Le foglie spuntano tenere dalle gemme, verde acceso e irreale; si dispiegano, morbido e frusciante tappeto sospeso da terra, gli elettroni saltellano nei loro fotocentri; le giornate si accorciano, il sole spende meno tempo alto nel cielo. Il verde viene sostituito da viola, rosso, marrone. E cade, quel tappeto, croccante, a terra.

L’avventura dei Rammstein è pluritrentennale, se si usa Crono, come dio di riferimento del tempo. Rotazioni intorno al sole. Molteplici album all’attivo, un’estetica che ha rivoluzionato il metal moderno; unica ed ultima band industrial capace di riempire gli stadi, di scatenare un tale hype attorno all’uscita del prossimo album.
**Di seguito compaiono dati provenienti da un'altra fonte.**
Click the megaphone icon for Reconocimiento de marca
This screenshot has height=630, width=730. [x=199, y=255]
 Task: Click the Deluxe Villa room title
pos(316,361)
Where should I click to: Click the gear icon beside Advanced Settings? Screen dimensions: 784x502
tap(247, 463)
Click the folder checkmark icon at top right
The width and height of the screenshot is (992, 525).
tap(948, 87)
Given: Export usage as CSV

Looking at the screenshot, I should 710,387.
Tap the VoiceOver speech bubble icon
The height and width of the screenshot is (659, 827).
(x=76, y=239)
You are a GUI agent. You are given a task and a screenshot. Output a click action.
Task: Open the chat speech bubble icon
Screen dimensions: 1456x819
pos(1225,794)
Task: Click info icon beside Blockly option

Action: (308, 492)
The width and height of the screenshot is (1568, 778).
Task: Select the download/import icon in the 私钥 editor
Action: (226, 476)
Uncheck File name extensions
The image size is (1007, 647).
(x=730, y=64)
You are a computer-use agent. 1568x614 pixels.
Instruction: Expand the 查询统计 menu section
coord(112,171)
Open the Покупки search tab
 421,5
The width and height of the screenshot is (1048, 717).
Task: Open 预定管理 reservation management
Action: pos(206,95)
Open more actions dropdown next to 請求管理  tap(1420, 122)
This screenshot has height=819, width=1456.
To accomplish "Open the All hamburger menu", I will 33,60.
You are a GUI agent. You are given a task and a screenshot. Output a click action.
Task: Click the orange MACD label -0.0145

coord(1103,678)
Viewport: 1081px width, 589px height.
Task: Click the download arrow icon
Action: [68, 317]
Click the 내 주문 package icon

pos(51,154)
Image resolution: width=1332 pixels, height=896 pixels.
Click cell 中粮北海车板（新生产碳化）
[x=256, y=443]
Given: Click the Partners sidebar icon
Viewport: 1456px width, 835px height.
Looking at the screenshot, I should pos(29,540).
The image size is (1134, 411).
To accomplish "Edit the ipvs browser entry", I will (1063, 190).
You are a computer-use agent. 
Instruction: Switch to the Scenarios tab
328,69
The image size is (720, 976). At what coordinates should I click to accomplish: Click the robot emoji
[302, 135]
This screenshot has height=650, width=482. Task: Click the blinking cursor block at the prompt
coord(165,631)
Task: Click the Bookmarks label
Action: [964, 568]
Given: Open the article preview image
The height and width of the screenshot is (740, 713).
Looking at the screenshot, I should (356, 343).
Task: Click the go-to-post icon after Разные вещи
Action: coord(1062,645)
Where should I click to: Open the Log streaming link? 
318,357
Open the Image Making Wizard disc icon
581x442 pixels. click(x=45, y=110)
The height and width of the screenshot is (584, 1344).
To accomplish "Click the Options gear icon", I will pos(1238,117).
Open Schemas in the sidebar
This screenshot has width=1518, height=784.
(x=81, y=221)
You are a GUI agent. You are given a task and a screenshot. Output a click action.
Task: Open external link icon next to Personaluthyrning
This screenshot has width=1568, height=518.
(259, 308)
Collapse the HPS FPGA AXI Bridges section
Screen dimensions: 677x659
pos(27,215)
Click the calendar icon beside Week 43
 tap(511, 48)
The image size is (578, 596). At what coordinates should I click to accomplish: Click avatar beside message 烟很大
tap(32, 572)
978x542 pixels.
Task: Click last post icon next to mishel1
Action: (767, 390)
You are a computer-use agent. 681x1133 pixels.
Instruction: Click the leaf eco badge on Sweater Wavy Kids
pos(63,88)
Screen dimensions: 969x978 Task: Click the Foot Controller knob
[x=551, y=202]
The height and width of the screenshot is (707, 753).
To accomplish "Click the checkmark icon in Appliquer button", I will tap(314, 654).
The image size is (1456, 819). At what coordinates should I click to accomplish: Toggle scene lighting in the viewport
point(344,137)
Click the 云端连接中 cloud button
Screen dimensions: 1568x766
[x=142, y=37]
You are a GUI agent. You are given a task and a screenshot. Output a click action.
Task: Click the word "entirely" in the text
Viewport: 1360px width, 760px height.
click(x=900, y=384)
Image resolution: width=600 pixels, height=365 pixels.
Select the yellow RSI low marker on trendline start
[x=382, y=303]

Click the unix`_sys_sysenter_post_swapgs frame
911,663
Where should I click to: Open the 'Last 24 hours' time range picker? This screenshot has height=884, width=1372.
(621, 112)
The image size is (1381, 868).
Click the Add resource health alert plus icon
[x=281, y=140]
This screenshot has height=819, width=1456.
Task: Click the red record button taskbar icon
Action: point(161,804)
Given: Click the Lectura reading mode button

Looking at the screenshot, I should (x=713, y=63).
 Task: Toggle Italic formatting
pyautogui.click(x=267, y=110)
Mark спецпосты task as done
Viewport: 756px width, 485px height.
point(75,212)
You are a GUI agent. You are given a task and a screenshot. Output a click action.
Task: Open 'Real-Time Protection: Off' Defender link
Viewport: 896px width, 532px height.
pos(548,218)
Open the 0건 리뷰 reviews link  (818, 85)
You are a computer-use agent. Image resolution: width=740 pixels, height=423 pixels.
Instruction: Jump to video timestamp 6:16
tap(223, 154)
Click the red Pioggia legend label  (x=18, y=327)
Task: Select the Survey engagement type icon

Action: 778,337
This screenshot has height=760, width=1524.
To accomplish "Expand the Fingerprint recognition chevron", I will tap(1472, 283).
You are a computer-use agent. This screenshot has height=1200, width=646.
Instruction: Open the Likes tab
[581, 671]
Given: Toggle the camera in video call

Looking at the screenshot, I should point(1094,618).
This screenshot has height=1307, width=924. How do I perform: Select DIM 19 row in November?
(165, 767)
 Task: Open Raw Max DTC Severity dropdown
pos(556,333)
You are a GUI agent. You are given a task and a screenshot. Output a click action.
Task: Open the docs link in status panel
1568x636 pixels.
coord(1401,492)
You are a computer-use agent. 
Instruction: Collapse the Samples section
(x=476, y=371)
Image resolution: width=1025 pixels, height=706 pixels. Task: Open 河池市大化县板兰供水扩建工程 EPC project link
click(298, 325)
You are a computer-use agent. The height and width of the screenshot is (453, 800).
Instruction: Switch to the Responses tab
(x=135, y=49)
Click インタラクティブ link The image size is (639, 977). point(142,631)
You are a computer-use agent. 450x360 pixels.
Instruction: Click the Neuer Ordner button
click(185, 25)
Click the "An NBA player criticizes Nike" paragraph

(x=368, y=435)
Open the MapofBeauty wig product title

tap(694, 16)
Soli ed incontrastati nel panorama mainstream moderno, i tedeschi, mescolando Wagner, i Kraftwerk, l’onda British heavy metal, i movimenti espressionisti germanici del Secolo Breve, imbevendo il tutto di storia contemporanea, moderna, e provocazione, hanno alzato, lavoro dopo lavoro, l’asticella della qualità – almeno in termini di produzione. Il precedente album dei Rammstein, omonimo, è uscito nel 2019, anticipato da Deutschland, crudele ed amara satira dell’orgoglio tedesco; l’album segnò un shift verso sonorità piu’ morbide e molli, ma meno morbose che in capolavori come Reise, Reise e Sehnsucht. La musica si fa ampia, ariosa, enorme, grotta che è cassa di risonanza per il messaggio trasmesso.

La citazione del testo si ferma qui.